Save it for Sunday school

     This may come as a surprise. But I don't believe in electricity. Not in the conventional sense, of charged particles conveying energy. That is a lie forced on children in public school.
     I don't think I've mentioned this before, perhaps because the subject never came up.
     No, in my eyes, what comes out of your electrical socket and runs your toaster is God Force, the ineffable benevolence and power of the Lord Almighty put to practical use for the benefit of mankind.
     I find that makes a lot more sense than the so-called conventional theory of "electricity" -- and it's only that, a theory. I mean, where's the evidence? You can't even see the stuff.
     You might think that I'd have a hard time persuading others to consider my God Force view of electrical power. But I'm encouraged by the headlines. Down in Georgia, the courts are trying to figure out whether the government can slap a warning label on the biology textbooks, pointing out that evolution, like electricity, is only one in a range of possibilities, and we need to keep an open mind.

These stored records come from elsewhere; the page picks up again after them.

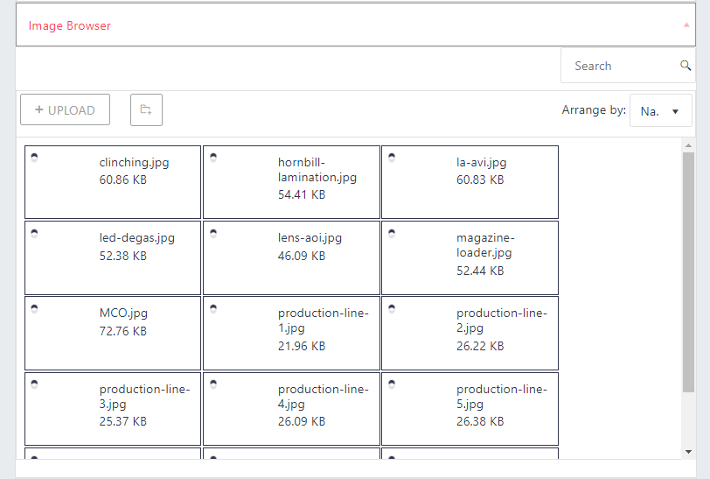Open the production-line-1.jpg file tile
The image size is (710, 479).
point(291,333)
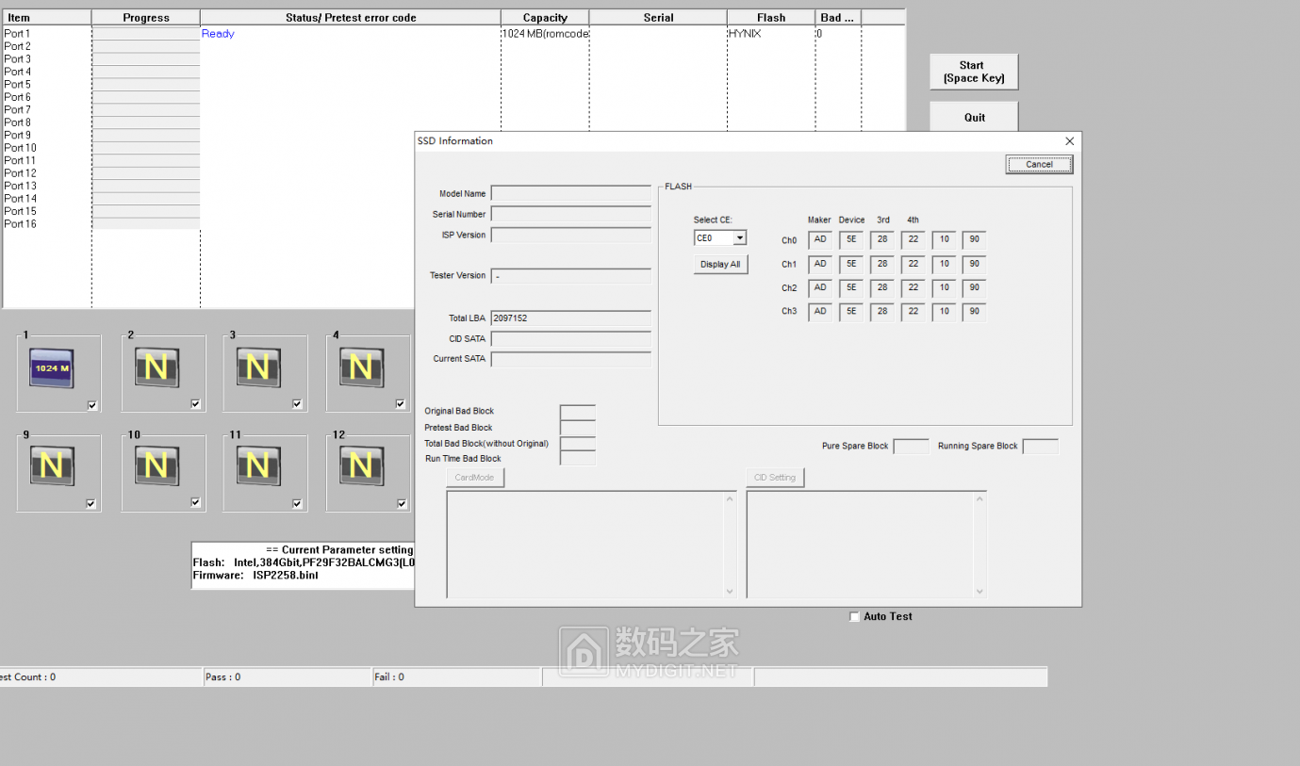Click the port 11 N status icon
Image resolution: width=1300 pixels, height=766 pixels.
tap(257, 466)

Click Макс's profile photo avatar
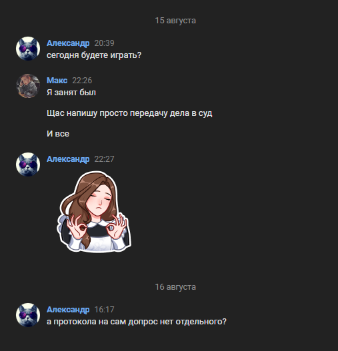(x=28, y=86)
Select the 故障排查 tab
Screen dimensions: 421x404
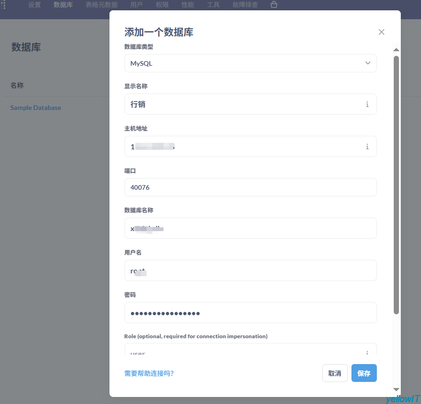coord(245,5)
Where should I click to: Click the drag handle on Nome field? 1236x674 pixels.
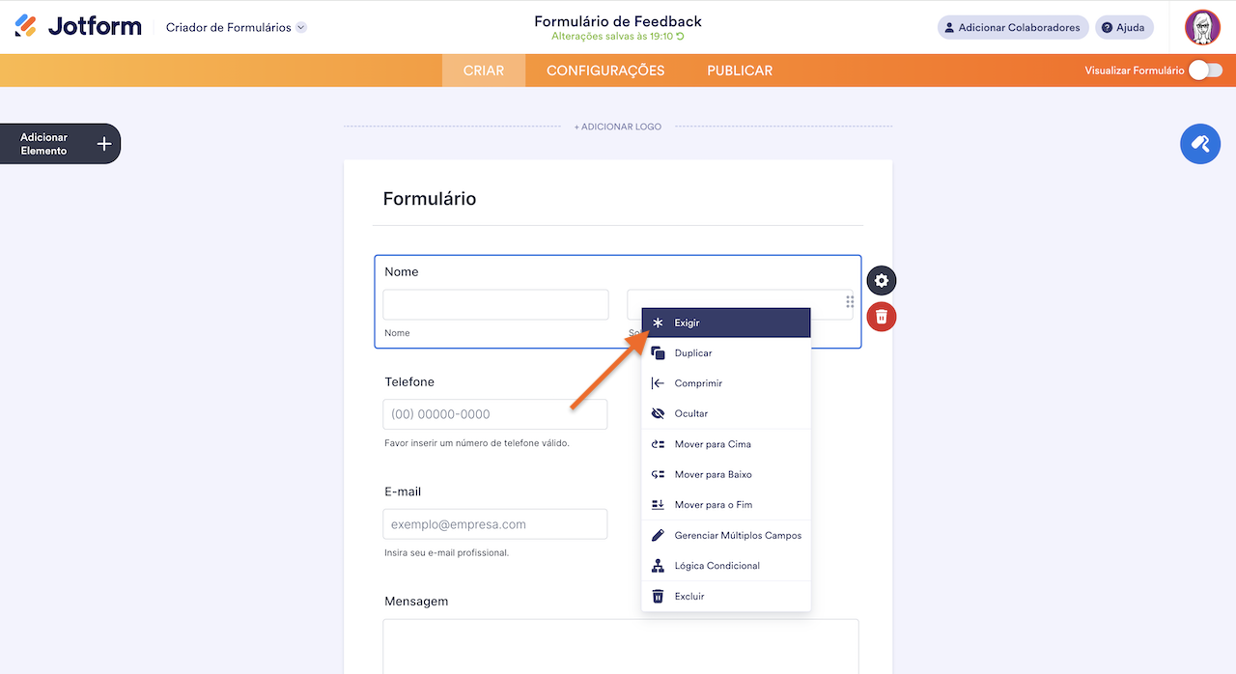click(850, 301)
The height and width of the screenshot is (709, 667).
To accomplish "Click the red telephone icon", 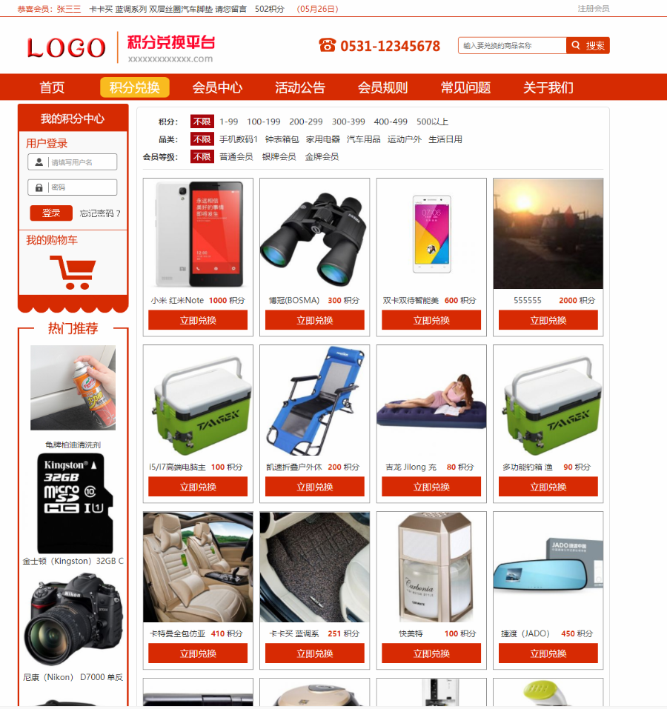I will (x=328, y=45).
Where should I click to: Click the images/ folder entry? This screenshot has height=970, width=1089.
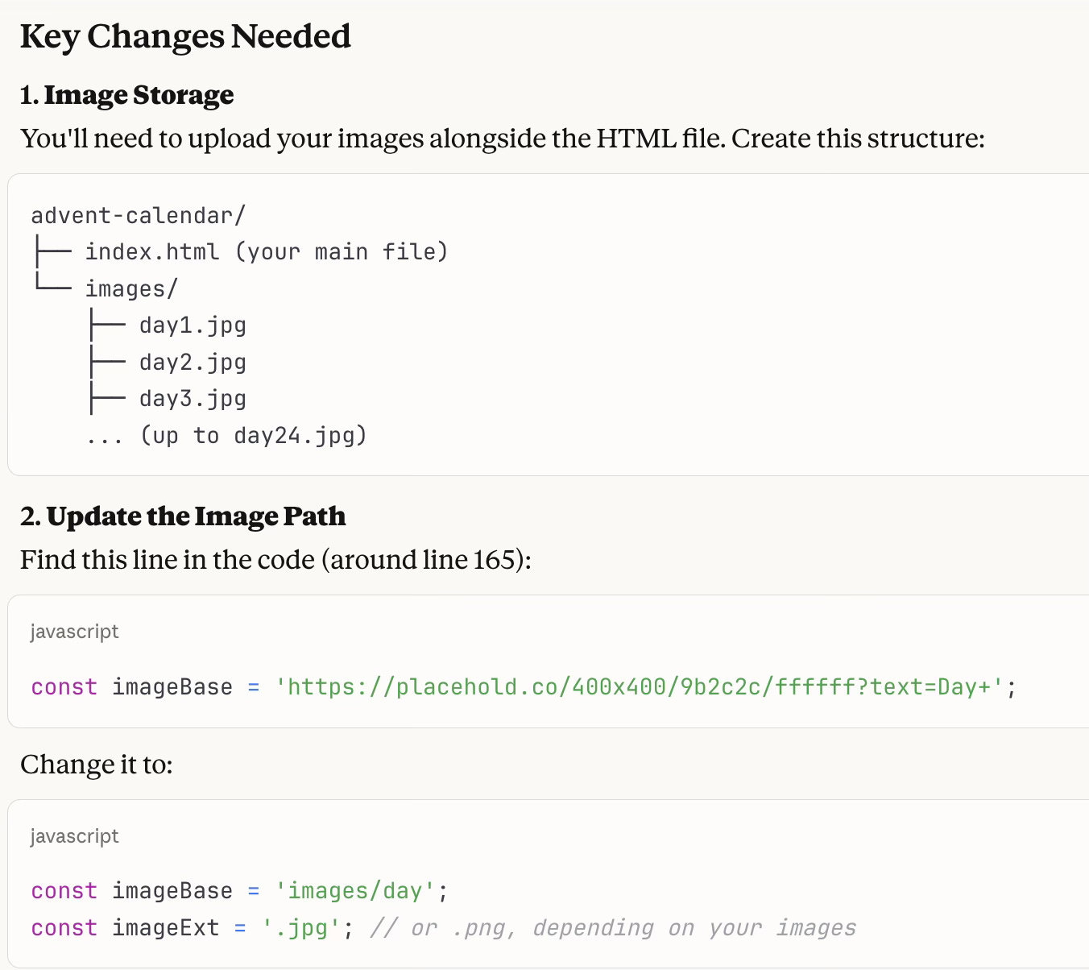click(x=131, y=288)
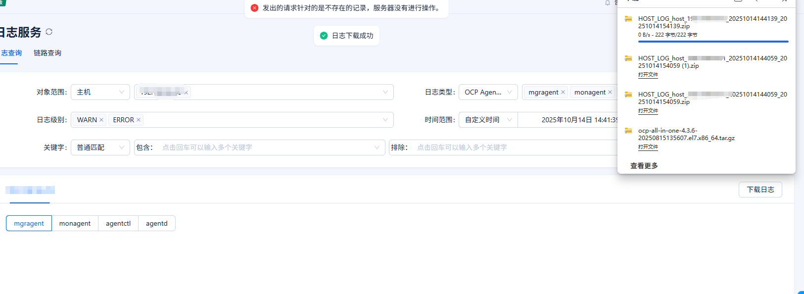This screenshot has width=804, height=294.
Task: Open 查看更多 in downloads panel
Action: (644, 166)
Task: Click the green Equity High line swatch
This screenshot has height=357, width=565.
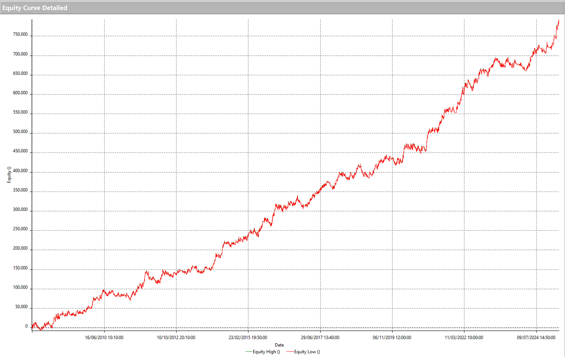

     Lest you think this debate is limited to Southern backwaters, up in Wisconsin, the Grantsburg city school board has changed its science curriculum to accommodate the teaching of creationism, so as not to limit science classes, in the words of their superintendent, to "just one scientific theory.'
     I'm all for that. Isn't that what education is:? Expanding our knowledge? Why not explore many options instead of cleaving to one party line? Just as the creationist origins of life should, of course, be taught in public schools alongside the theory of evolution preferred by atheists and a few activist judges, so I believe that my God Force electricity view should have widespread public airing. Teach both, and let the students decide!
     Not that I expect the struggle to be simple. For years, I've been trying to get schools to teach, alongside the standard canard that men landed on the moon, the very real possibility that the Apollo landings were a hoax. So far they have resisted. These supposed "teachers" can be so stubborn that way.